As of the end of the 2nd quarter, the 1-year US Treasury yield increased from 1.607% to 2.777 (a 117 bps increase) vs the 10-year US Treasury which rose from 2.341% to 3.016% (for a 67 bps rise). Some analysts are now predicting that the 10-year rate will hit 4% before the end of 2022.
The 2-year U.S. Treasury yield increased from 2.337% to 2.957%, the 5-year yield rose from 2.462% to 3.04% and the 30-year treasury rose from 2.45% to finish the quarter at 3.185%.
The recent talk about the “Yield Curve Inverting” has subsided as the debate continues on whether we are already in a recession or if the recession is still something we will have to deal with in the next 6 to 12 months. The probability of a recession has increased as the economy is slowing and although consumer demand has not abated there is a significant increase in inventories as the supply chain issues have started to see resolution.

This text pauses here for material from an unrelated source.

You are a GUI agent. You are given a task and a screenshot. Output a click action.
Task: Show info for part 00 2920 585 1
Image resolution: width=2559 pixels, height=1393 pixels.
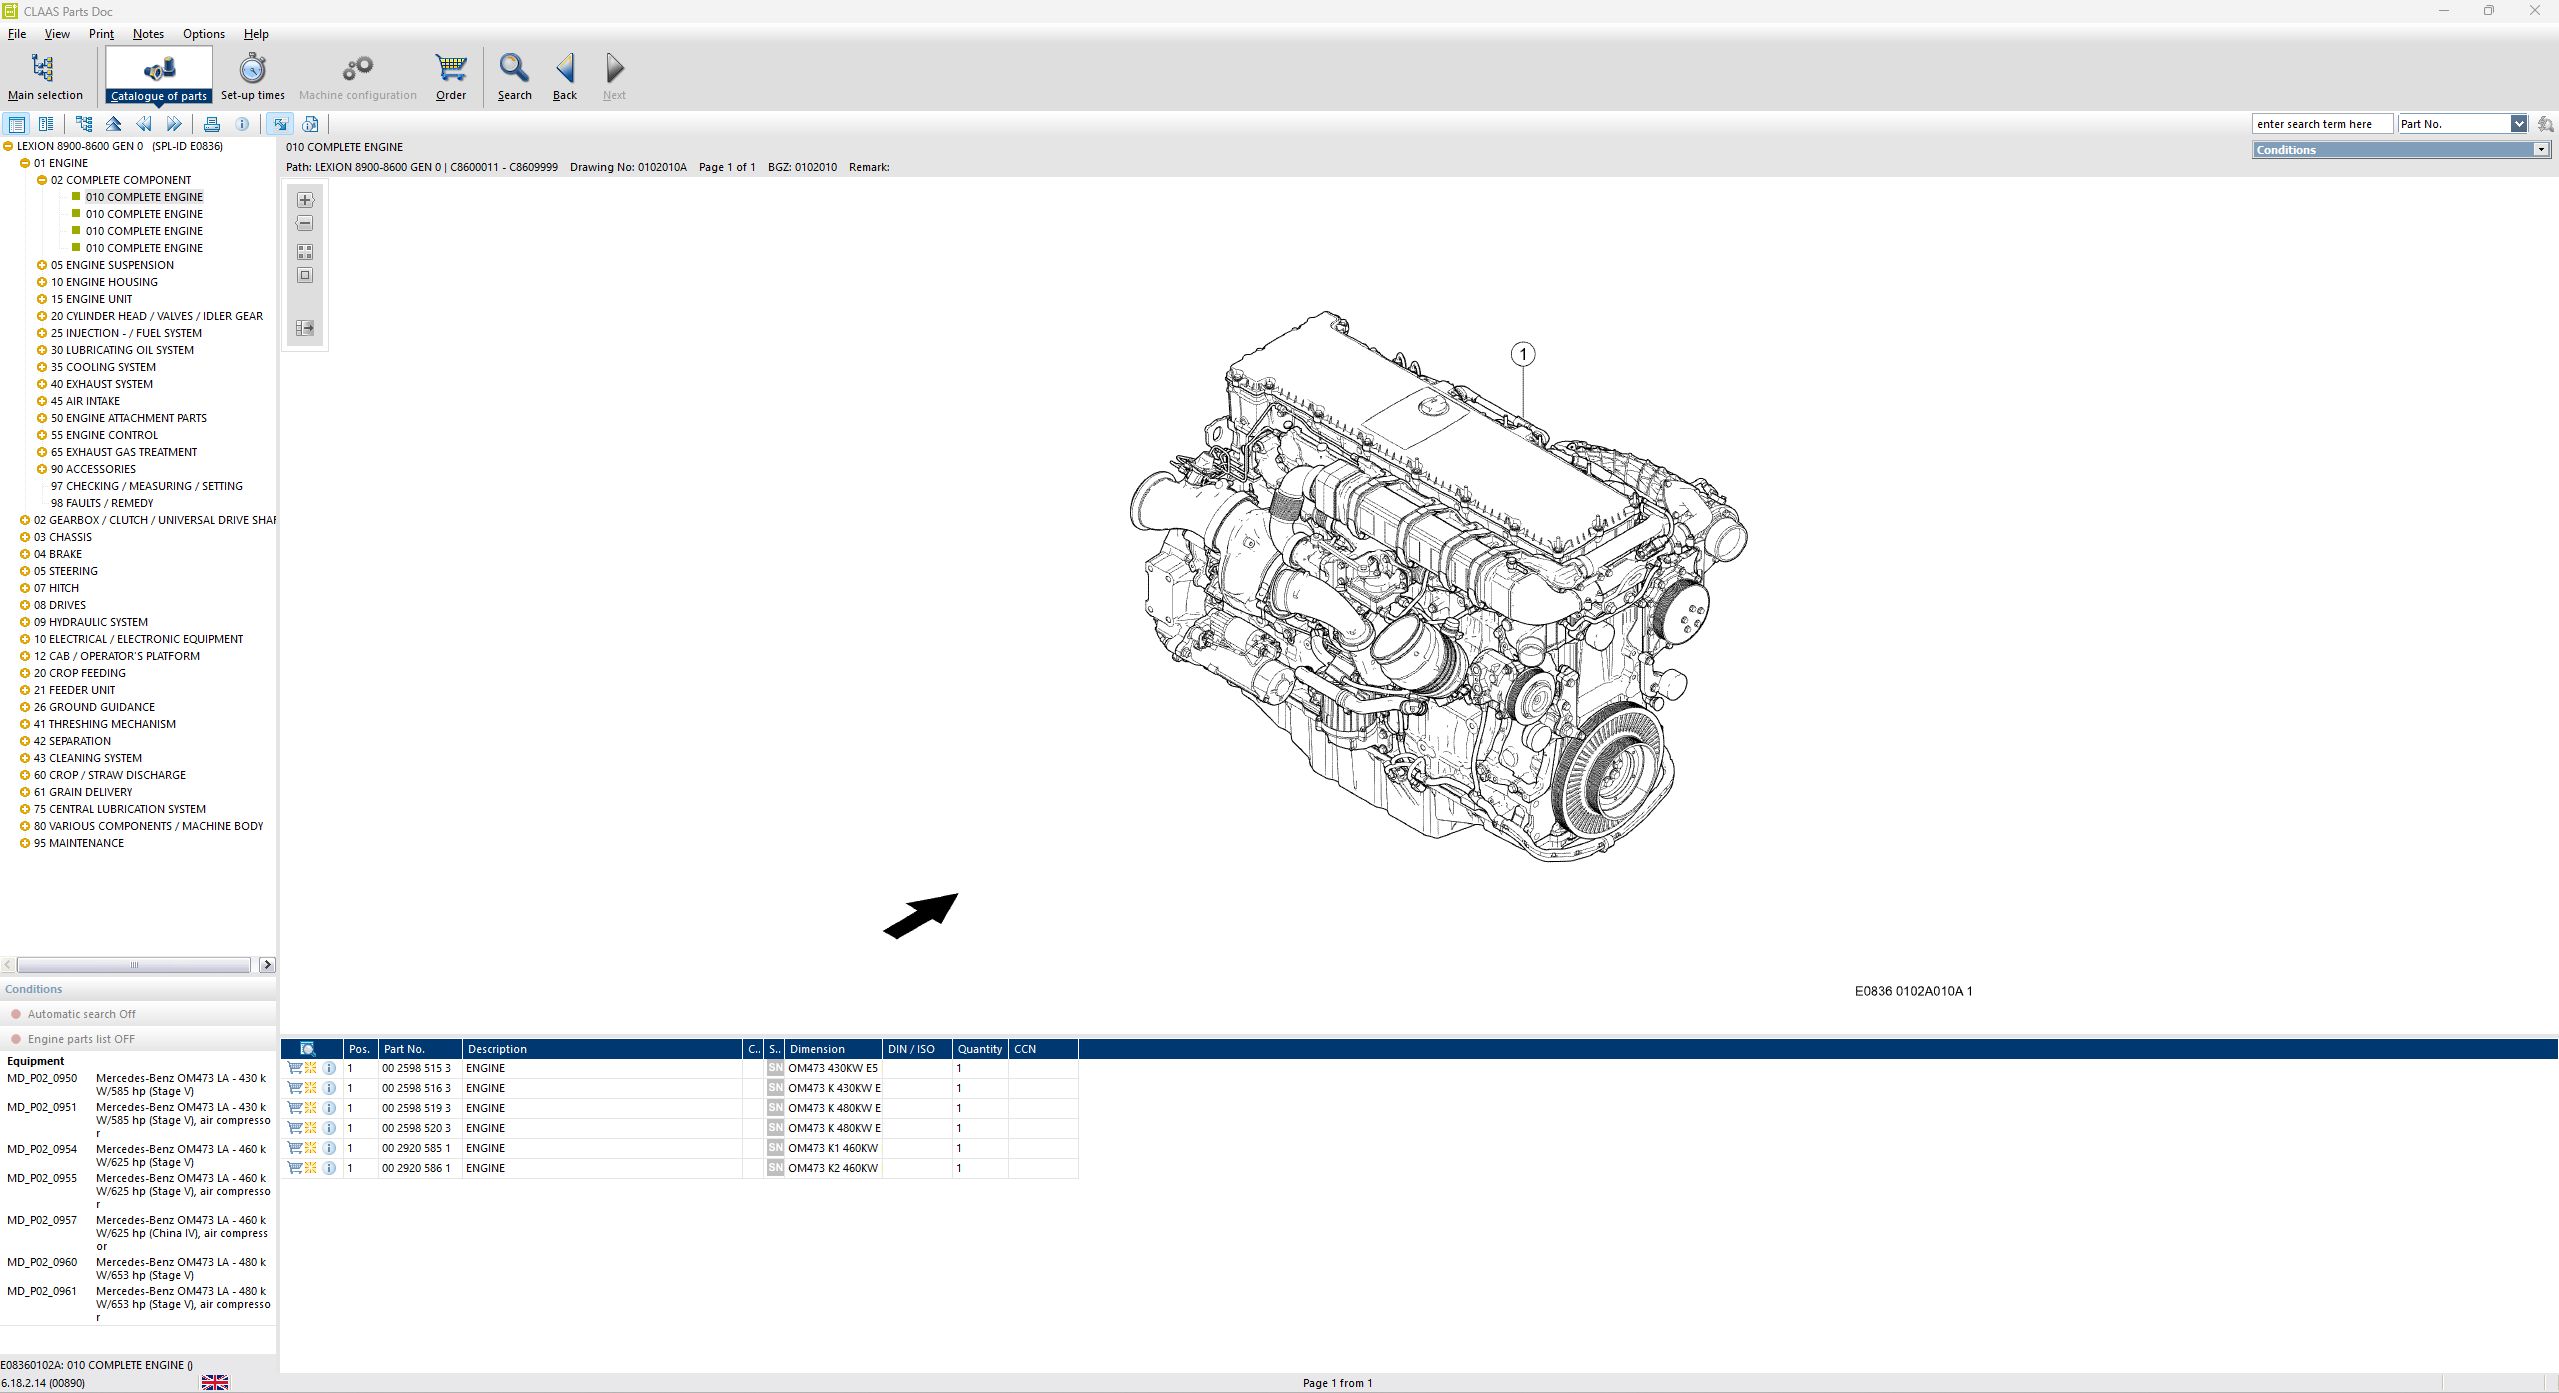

The markets remain solidly involved in the correction process and finished the quarter with negative performance even after bouncing off the “Bear Market” level as support. Markets can’t go down forever, and we may have several more months to run before we start the next bull market. We are facing the same headwinds from last quarter for the foreseeable future – inflation, rising interest rates, War in Ukraine, and slower economic growth. However, we need to remain patient. The more negative sentiment we see in the media, the higher the probability is that they are wrong, and this bear market may be over sooner than most pundits expect. Whatever may come, our Lord is still in control. We remain thankful for the provision, protection, and blessings that we received from our Heavenly Father and are looking expectantly to what God has in store for the remainder of 2022.
We thank each of you for bringing Glory and Honor to our Heavenly Father and our Savior Jesus Christ through Biblically Responsible Investing.